Two video installations by American artist and educator Tony Cokes, which were part of BAK’s exhibition Tony Cokes: To Live as Equals (February-May 2020).

 

Tony Cokes is an artist and educator based in Providence, Rhode Island, where he works as a professor in the Department of Modern Culture and Media at Brown University, Providence.

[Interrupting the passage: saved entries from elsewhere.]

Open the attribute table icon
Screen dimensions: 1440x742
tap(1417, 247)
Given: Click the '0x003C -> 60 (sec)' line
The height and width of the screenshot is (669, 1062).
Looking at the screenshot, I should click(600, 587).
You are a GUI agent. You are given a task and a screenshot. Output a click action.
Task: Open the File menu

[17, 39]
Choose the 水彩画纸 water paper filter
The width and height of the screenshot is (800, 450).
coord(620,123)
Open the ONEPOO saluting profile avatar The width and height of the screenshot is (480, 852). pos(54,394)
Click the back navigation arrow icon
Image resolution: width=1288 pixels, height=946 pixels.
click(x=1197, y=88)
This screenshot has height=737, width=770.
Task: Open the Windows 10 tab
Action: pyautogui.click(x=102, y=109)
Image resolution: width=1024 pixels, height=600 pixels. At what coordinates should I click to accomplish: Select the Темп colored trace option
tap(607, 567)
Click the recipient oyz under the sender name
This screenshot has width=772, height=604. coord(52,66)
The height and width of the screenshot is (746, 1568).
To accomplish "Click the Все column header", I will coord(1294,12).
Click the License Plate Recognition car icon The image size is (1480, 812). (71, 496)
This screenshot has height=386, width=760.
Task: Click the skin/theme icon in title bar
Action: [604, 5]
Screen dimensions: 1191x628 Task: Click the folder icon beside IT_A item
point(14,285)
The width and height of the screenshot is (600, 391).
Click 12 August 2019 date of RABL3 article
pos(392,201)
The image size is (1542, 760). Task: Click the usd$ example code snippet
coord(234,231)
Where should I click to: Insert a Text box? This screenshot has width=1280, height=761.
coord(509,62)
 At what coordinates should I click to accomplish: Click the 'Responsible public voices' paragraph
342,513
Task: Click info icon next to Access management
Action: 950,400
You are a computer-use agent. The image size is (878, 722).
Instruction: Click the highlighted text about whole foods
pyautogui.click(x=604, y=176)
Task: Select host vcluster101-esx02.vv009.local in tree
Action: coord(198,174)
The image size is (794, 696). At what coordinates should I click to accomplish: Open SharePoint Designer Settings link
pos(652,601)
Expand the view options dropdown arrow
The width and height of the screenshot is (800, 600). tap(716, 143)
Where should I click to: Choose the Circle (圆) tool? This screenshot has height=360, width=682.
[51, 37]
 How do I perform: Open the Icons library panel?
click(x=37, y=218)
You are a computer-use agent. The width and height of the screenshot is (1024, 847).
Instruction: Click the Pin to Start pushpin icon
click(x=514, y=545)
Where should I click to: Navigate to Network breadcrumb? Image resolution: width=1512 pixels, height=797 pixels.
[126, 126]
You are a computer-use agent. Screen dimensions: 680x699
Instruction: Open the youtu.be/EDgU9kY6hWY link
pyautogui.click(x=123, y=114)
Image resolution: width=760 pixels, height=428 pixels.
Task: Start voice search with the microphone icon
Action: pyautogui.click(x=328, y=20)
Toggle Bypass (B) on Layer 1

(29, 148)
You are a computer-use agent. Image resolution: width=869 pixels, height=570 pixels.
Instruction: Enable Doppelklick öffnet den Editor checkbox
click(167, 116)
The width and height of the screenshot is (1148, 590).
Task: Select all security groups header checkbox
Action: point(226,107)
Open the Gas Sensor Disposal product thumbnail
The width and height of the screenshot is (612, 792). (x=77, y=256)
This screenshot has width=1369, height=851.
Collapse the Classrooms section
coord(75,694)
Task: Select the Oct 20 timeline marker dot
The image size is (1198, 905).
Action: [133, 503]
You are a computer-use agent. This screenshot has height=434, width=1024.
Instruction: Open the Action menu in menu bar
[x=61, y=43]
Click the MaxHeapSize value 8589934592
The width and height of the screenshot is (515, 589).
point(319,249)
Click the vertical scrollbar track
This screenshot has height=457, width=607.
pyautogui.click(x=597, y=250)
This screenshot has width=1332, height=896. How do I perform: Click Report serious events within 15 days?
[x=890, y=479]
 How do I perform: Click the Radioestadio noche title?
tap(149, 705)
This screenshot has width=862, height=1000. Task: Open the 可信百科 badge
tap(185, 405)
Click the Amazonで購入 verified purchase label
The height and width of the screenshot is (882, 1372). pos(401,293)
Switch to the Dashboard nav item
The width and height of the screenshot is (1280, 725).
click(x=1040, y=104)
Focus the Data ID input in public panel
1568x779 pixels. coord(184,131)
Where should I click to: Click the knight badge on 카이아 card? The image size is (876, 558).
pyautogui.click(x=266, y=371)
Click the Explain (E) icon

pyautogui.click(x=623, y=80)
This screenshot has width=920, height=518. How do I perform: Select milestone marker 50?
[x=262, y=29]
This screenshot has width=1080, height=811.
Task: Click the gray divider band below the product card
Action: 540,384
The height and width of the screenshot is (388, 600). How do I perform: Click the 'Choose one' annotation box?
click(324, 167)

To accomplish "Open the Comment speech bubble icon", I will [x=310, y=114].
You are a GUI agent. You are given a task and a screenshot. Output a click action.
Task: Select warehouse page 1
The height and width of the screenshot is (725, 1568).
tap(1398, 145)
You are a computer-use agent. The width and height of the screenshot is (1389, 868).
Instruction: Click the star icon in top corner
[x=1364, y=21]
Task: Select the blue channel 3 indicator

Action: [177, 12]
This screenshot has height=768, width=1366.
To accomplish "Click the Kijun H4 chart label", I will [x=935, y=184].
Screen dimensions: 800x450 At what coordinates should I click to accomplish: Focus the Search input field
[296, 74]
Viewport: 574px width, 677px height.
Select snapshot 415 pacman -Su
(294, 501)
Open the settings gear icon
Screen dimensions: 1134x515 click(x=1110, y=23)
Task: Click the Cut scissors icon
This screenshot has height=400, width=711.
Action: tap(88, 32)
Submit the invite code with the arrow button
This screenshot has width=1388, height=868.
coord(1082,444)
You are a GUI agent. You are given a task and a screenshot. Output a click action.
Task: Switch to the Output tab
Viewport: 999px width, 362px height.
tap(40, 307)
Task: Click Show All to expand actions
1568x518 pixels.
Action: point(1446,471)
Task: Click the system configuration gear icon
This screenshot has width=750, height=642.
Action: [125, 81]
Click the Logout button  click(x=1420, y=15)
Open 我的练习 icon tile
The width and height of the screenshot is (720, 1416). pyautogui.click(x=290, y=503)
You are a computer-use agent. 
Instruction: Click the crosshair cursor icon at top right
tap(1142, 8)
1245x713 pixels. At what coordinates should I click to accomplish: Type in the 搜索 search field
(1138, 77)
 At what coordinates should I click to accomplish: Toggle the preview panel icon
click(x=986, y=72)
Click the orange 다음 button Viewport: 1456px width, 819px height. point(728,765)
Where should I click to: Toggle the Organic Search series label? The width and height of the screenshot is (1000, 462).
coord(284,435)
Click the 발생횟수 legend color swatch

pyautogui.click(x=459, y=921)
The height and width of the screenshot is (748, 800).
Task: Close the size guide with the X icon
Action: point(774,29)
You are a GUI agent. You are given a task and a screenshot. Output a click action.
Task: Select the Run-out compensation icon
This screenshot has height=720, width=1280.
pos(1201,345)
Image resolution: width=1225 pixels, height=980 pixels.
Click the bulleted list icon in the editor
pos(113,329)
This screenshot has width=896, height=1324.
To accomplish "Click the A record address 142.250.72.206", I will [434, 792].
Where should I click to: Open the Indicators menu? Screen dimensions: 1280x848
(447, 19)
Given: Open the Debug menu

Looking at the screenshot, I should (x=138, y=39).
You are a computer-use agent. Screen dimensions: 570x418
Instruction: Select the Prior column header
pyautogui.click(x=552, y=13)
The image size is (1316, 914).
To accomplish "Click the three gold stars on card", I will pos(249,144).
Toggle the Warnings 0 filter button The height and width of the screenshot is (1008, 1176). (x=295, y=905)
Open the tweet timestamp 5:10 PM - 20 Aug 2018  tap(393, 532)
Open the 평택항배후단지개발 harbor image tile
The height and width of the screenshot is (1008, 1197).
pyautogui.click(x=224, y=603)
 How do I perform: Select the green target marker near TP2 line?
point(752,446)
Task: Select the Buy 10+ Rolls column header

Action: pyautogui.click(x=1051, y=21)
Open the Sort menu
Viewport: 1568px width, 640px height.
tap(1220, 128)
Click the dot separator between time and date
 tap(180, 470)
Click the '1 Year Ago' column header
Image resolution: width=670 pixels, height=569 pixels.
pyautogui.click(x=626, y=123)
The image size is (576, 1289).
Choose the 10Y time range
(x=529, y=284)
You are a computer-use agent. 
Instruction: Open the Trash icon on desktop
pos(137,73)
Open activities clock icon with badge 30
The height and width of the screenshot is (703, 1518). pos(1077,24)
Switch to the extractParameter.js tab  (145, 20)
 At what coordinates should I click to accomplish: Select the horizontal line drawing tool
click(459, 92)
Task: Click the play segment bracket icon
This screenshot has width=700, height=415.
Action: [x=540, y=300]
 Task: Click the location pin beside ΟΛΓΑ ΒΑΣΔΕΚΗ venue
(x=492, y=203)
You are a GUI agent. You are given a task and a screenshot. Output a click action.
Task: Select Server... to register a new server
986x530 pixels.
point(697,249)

This presentation is part of BAK’s program to “meet people where they are” by sharing artworks from the archive that are driven by the urgencies of our time.

 

Tony Cokes
Evil.27: Selma, 2011
9 mins

Listen live to the sound accompanying the video:

 

This work is based on a milestone in the civil rights movement in the United States in the mid-1950s: the Montgomery bus boycott, which began with the refusal of Rosa Parks, a young Black woman, to give up her seat on a bus to a white man. This series of historic events unfolded in a society without mass image circulation: “The American Civil rights Movement took hold in a society moving from radio to television,” reads one of the slides. This text is borrowed from “Notes from Selma: On Non-Visibility” (2009) by the Alabama collective Our Literal Speed, which navigates the tension between what is seen and what is unseen, and what political possibility is enabled by “a social collectivity dependent on the imagination” rather than the “instant visibility” that shapes the reality of today. Mixing this text with lyrics and a soundtrack by singer and songwriter Morrissey—“The more you ignore me, the closer I get”—the work reconsiders the contemporary dominance of the image by giving it up in favor of the power of the message. 

 

Tony Cokes
Black Celebration (A Rebellion Against the Commodity), 1988
17:11 mins

Listen live to the sound accompanying the video:

 

 

Between 1960 and 1968, a wave of uprising and acts of civil disobedience took place in several US cities, with many Black neighborhoods standing up against systemic oppression. This work by artist Tony Cokes deconstructs the original coverage of those events, which habitually delegitimized their political nature and instead framed them as isolated criminal episodes. The original black-and-white newsreel footage of uprisings in Watts, Boston, Newark, and Detroit is juxtaposed by animated excerpts of texts by musician Martin Lee Gore, artist Barbara Kruger, and the Situationist International movement, among others. Muting the news voice-over and replacing it with music by the industrial rock band Skinny Puppy, the artist presents a counter-reading of the riots as a rebellion against the logics of capital that fostered institutional abuse in Black communities. Such visual and sonic links to diverse emblems of radical political thought re-signify the riots as a historical movement of counter-power. The work, one of the Cokes’s earliest but most iconic pieces, was originally commissioned by the Bronx Museum of the Arts, New York.